President Donald Trump announced Neil Gorsuch as a nominee for associate justice of the U.S. Supreme Court during prime time Tuesday night. The announcement comes nearly a year after the death of Justice Antonin Scalia, and 11 months since President Barack Obama nominated Merrick Garland for the post.
MacArthur Assistant Professor of Political Science Andrew O'Geen is an expert on the dynamics of the Supreme Court, including the cooperative behavior of justices, the judicial review of federal laws and the dynamics of the court's issue agenda. He shares insights about this latest nomination in the following Q&A:
What can the nominee expect in the confirmation process?
It's very difficult to talk about expectations because so much of what we thought we knew about "politics as usual" has been jettisoned in recent months. Assuming the nominee is highly qualified and not overtly objectionable, a normal confirmation includes some meetings with key senators, a few days of hearings, a positive recommendation by the Senate Judiciary Committee, and then a vote.
All else being equal, I think this nominee would expect the hearings and debate to be more heightened because of the context (coming on the heels of senate inaction in Obama's last year in office). Also, in recent days, federal courts and their position relative to the other branches have become incredibly salient. If the uproar about executive orders continues, we are likely to see an emboldened Democratic minority. We are likely to hear some talk of the filibuster and its demise for Supreme Court nominees.
We can almost certainly expect a very high level of involvement from outside groups in the form of ad campaigns both for and against the nominee. Further, the president's choice to announce the nomination in prime time adds to the politicized feel of this particular nomination/confirmation.
How accurately can we predict a nominee's opinions?
The short answer is: We don't really know. However, based on data going back to WWII, ideology is a VERY STRONG predictor of vote choice. That is, a conservative justice will almost always take the conservative side to a case (such as it exists) and vice versa. We don't do as well with the actual content of opinions. That is, the language and scope of decisions can have a big impact on how and to what extent the opinions matter. This is a much harder thing to predict.
It seems, though, that any new justice will almost certainly be a dyed-in-the-wool conservative. The president and many conservative interest groups that have the Supreme Court at the top of their agenda have made a point of trying to avoid "another Souter." That is, the nomination of Justice David Souter, who everyone assumed to be conservative but who turned out to be quite liberal on many issues (although the extent to which Souter was a surprise is debatable).
How will this impact the balance of the court?
Because Justice Scalia was a pretty reliable conservative vote, replacing a conservative justice with another conservative justice won't really change the overall ideological balance of the court.
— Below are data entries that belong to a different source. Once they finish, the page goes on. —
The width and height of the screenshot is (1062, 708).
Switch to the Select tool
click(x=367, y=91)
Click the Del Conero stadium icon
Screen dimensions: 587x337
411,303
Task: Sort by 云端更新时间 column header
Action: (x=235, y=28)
Assuming a strong, reliable conservative, Justice Anthony Kennedy's position as the swing vote will be strengthened. Given the age of some of the other justices, subsequent nominees could have a lasting impact on the court's ideological make-up.
What cases is the nominee likely to hear in the near future? Will there be any that directly affect North Carolina?
It's hard to identify specific cases this far in advance. The nominee will likely not be confirmed in time to participate in cases this term. So, we would have to wait and see which cases get held over or added to the docket over the summer to have a sense of the specifics. That said, the court is always dealing with hard legal and political issues. It is a certainty that any new justice will participate in deciding cases that have implications that go way beyond the parties to the case and extend into all aspects of our political and social lives.
Regarding North Carolina, the court issued an order a couple weeks ago staying a lower court ruling that ordered special state legislative elections in North Carolina in 2017 because of gerrymandered districts. The Supreme Court has not yet decided whether to hear that case in full but, if the timing is right, that may be a case that the new justice participates in. The other big case, McCrory v. Harris, has to do with racial gerrymandering of the 1st and 12th congressional districts. The court heard arguments in this case last month and is likely to issue a ruling by June. Even if confirmed, it is unlikely that a new justice would participate in that decision because they had not participated in the case up until that point.